Task details. Look below for the line containing "Out and About (459, 817)"; write out that line and each one after it to the end, exactly, and nothing else.

Stored records.
# # # # #

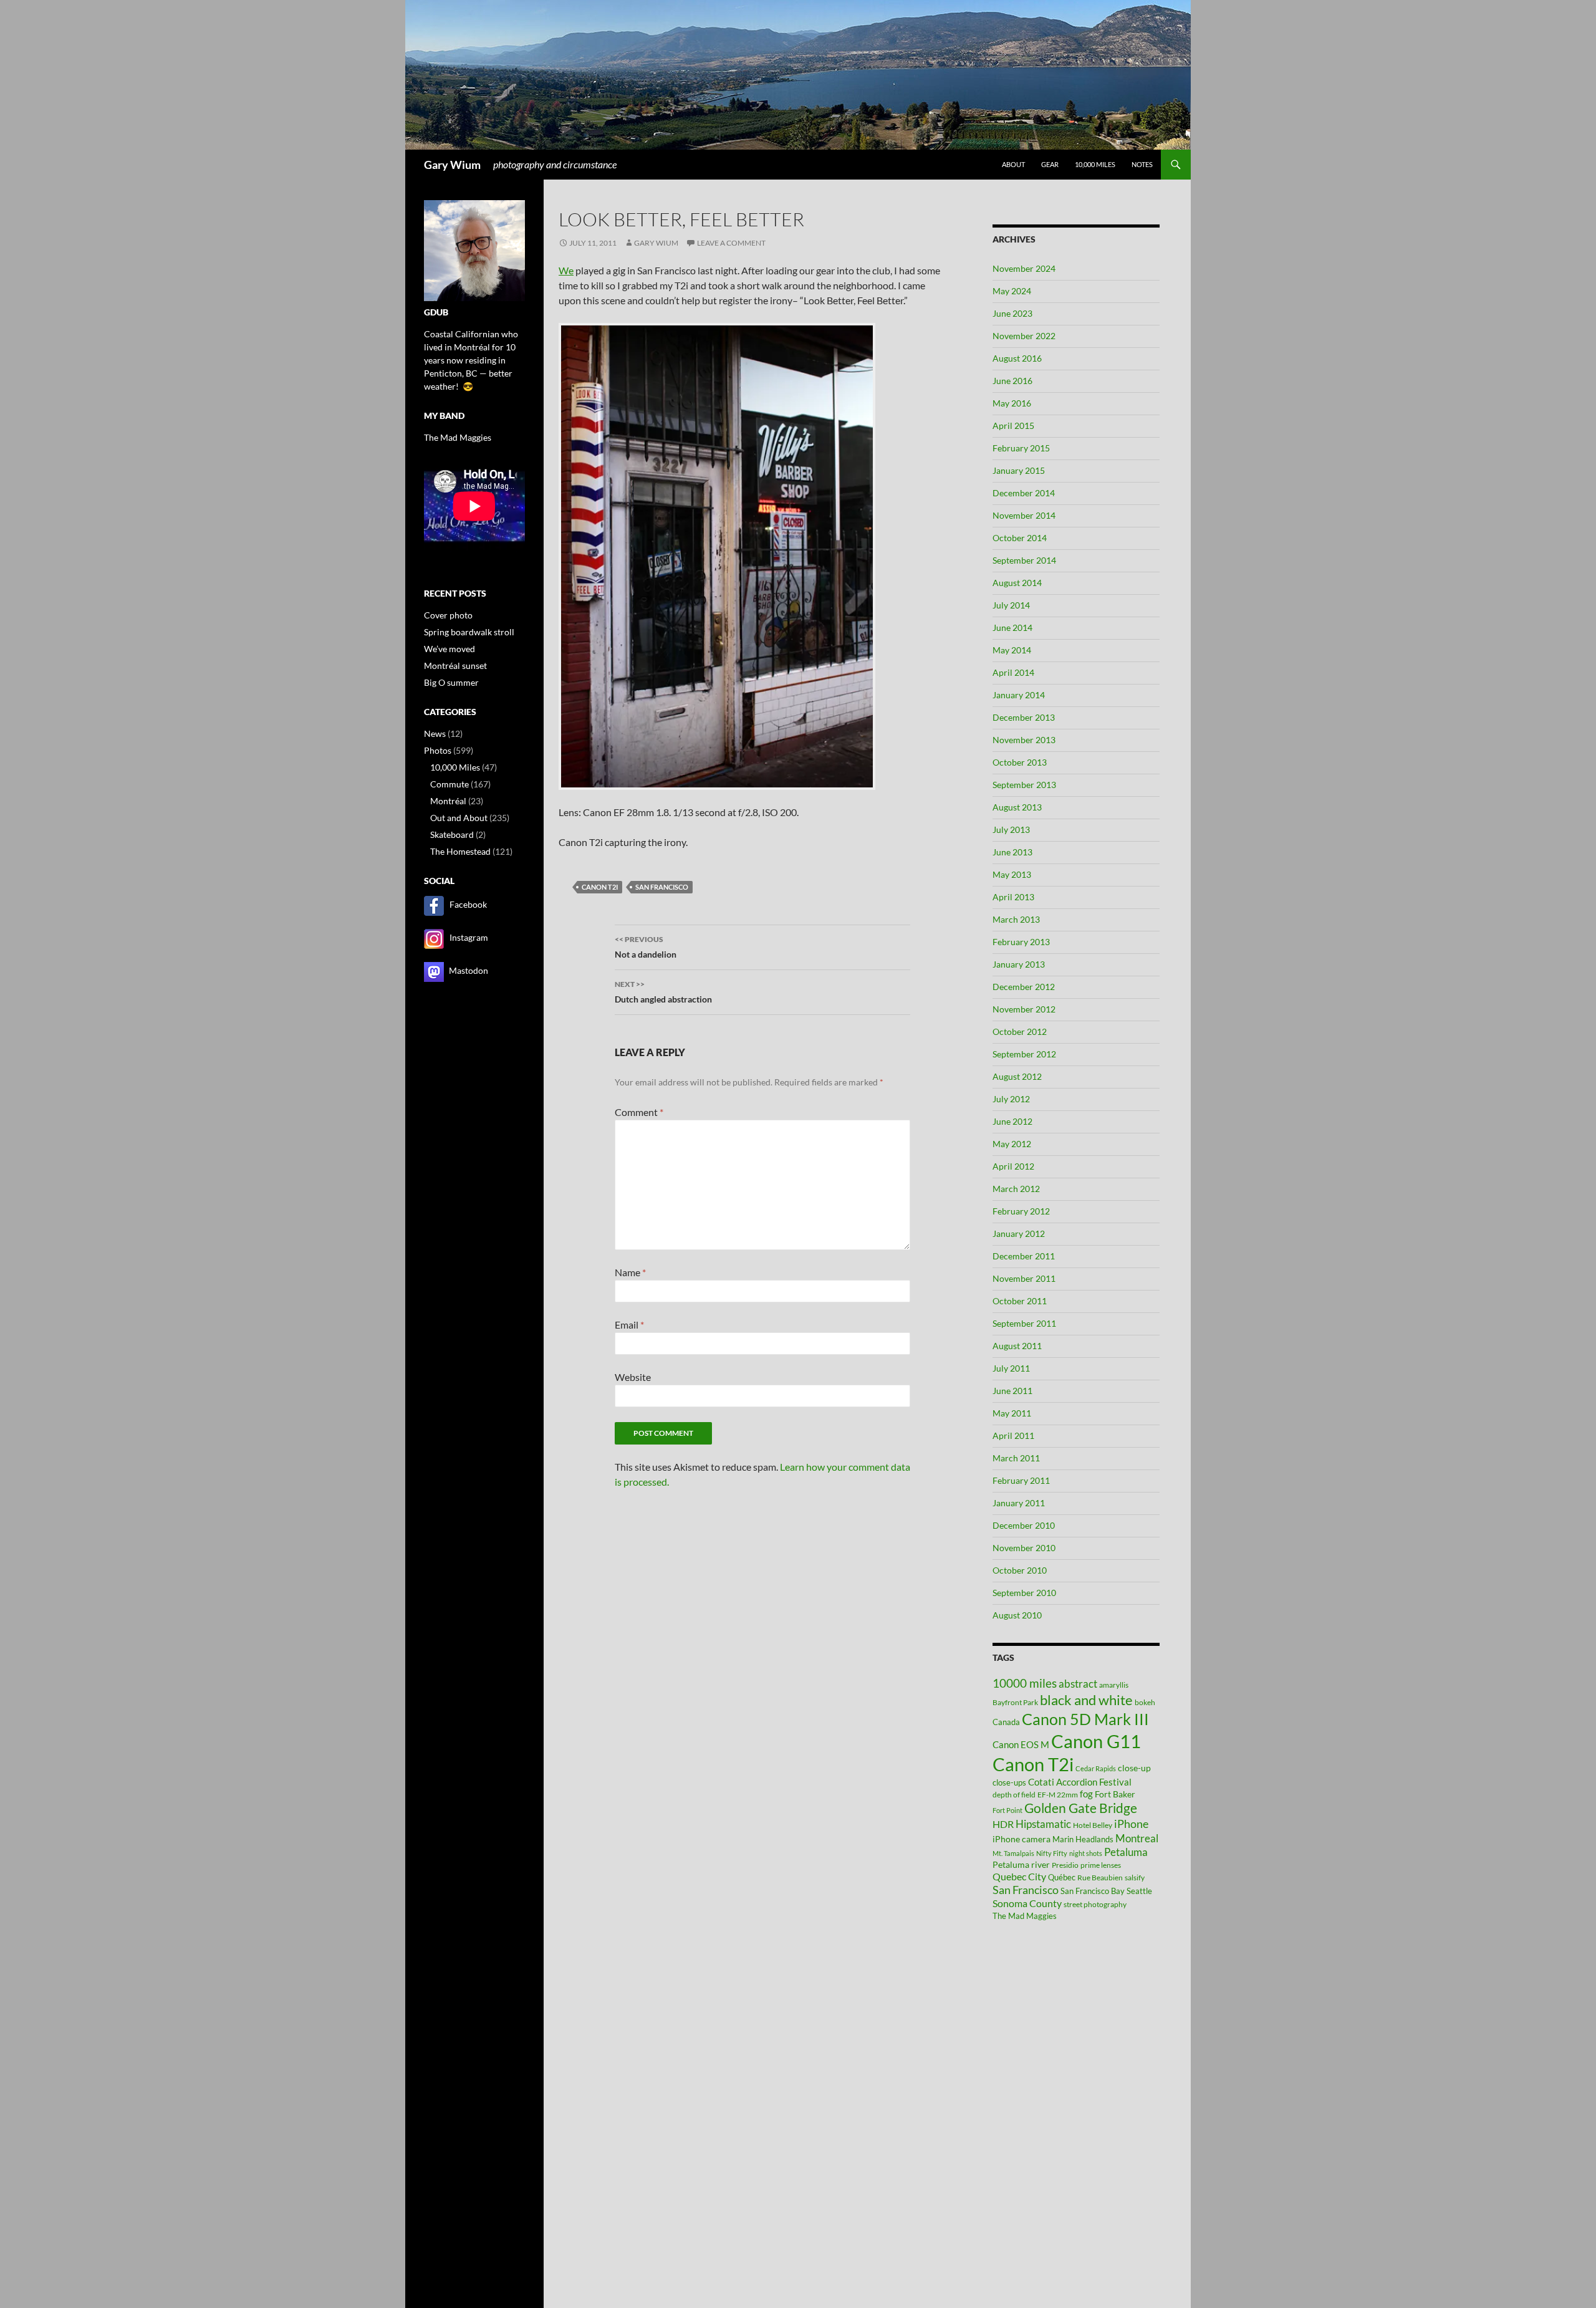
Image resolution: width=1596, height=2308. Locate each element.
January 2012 (1019, 1233)
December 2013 (1024, 717)
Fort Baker (1115, 1794)
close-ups (1009, 1782)
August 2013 (1017, 807)
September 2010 (1024, 1592)
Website (633, 1377)
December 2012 (1024, 986)
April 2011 (1013, 1435)
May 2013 (1012, 874)
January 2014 (1019, 695)
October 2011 (1020, 1301)
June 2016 (1012, 380)
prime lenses (1100, 1865)
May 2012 (1012, 1143)
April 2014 (1013, 672)
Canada (1006, 1722)
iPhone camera (1021, 1839)
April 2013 (1013, 897)
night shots (1085, 1853)
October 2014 (1020, 537)
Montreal (1136, 1838)
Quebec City (1019, 1876)
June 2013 (1012, 852)
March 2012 (1016, 1188)
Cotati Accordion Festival (1080, 1781)
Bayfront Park (1015, 1702)
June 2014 (1012, 627)
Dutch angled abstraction (663, 991)
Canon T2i (600, 887)
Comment (639, 1112)
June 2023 (1012, 313)
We (566, 270)
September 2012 (1024, 1054)
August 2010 (1017, 1615)
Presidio (1065, 1865)
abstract (1078, 1683)
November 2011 (1024, 1278)
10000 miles (1025, 1683)
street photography (1095, 1904)
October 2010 (1020, 1570)
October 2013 (1020, 762)
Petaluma (1126, 1851)
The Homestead (460, 851)
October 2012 (1020, 1031)
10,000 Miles (455, 767)
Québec (1061, 1877)
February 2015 (1021, 448)
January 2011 (1019, 1503)
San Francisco (661, 887)
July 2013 (1011, 829)
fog (1086, 1793)
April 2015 (1013, 425)
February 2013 (1021, 941)
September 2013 (1024, 784)
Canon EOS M (1021, 1744)
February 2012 (1021, 1211)
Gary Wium (452, 164)
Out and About (459, 817)
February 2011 (1021, 1480)
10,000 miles (1095, 164)
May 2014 (1012, 650)
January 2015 (1019, 470)
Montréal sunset (455, 665)
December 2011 (1024, 1256)
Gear (1050, 164)
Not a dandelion (645, 947)
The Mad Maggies (1025, 1916)
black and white (1086, 1699)
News (435, 733)
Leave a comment (731, 243)
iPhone (1131, 1823)
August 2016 (1017, 358)
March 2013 (1016, 919)
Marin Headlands (1082, 1839)
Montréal (448, 801)
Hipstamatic (1043, 1823)
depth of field (1014, 1794)
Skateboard (452, 834)
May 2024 (1012, 291)
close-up (1134, 1767)
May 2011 (1012, 1413)
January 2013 (1019, 964)
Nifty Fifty (1051, 1853)
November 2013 (1024, 739)
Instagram (468, 937)
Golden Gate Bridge (1080, 1808)
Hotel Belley (1092, 1825)
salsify (1135, 1877)
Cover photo (448, 615)
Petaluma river (1021, 1864)
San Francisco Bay (1092, 1891)
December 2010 (1024, 1525)
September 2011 (1024, 1323)
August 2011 (1017, 1345)
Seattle (1139, 1891)
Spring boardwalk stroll (469, 632)
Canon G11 (1096, 1741)
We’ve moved (449, 648)
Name (630, 1272)
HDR (1003, 1824)
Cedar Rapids (1095, 1768)
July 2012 (1011, 1099)
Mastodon (468, 970)
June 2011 (1012, 1390)
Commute (449, 784)
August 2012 (1017, 1076)
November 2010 (1024, 1547)
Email (629, 1324)
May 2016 (1012, 403)
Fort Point (1007, 1810)
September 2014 (1024, 560)
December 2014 (1024, 493)
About (1013, 164)
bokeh (1145, 1702)
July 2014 (1011, 605)
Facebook (468, 904)
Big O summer (451, 682)
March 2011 (1016, 1458)
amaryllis (1113, 1685)
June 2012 (1012, 1121)
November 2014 (1024, 515)
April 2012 (1013, 1166)
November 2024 (1024, 268)
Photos (437, 750)
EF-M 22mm (1057, 1795)
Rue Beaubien (1100, 1877)
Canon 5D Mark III (1085, 1718)
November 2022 (1024, 335)
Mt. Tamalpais (1013, 1853)
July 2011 (1011, 1368)
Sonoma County (1027, 1903)
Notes (1142, 164)
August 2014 (1017, 582)
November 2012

# # # # #

Written response.
Out and About (459, 817)
February 2011 (1021, 1480)
10,000 miles (1095, 164)
May 2014 (1012, 650)
January 2015 (1019, 470)
Montréal sunset (455, 665)
December 2011 (1024, 1256)
Gear (1050, 164)
Not a dandelion (645, 947)
The Mad Maggies (1025, 1916)
black and white (1086, 1699)
News (435, 733)
Leave a comment (731, 243)
iPhone (1131, 1823)
August 2016 (1017, 358)
March 2013 (1016, 919)
Marin Headlands (1082, 1839)
Montréal (448, 801)
Hipstamatic (1043, 1823)
depth of field (1014, 1794)
Skateboard (452, 834)
May 2024 (1012, 291)
close-up (1134, 1767)
May 2011 (1012, 1413)
January 2013 (1019, 964)
Nifty Fifty (1051, 1853)
November 2013 (1024, 739)
Instagram (468, 937)
Golden Gate Bridge (1080, 1808)
Hotel Belley (1092, 1825)
salsify (1135, 1877)
Cover photo (448, 615)
Petaluma river (1021, 1864)
San Francisco Bay (1092, 1891)
December 2010 (1024, 1525)
September 2011 (1024, 1323)
August 2011 (1017, 1345)
Seattle (1139, 1891)
Spring boardwalk stroll (469, 632)
Canon G11 (1096, 1741)
We’ve moved (449, 648)
Name (630, 1272)
HDR (1003, 1824)
Cedar Rapids (1095, 1768)
July 2012 (1011, 1099)
Mastodon (468, 970)
June 2011 (1012, 1390)
Commute (449, 784)
August 2012 (1017, 1076)
November 2010 (1024, 1547)
Email (629, 1324)
May 2016 (1012, 403)
Fort Point (1007, 1810)
September 2014 (1024, 560)
December 2014 (1024, 493)
About (1013, 164)
bokeh (1145, 1702)
July 2014 (1011, 605)
Facebook (468, 904)
Big O summer (451, 682)
March 2011 (1016, 1458)
amaryllis (1113, 1685)
June 2012 (1012, 1121)
November 2014 (1024, 515)
April 2012 (1013, 1166)
November 2024 (1024, 268)
Photos (437, 750)
EF-M 22mm (1057, 1795)
Rue Beaubien (1100, 1877)
Canon 5D Mark III (1085, 1718)
November 2022 (1024, 335)
Mt. Tamalpais (1013, 1853)
July 2011 (1011, 1368)
Sonoma County (1027, 1903)
Notes (1142, 164)
August 2014 (1017, 582)
November 2012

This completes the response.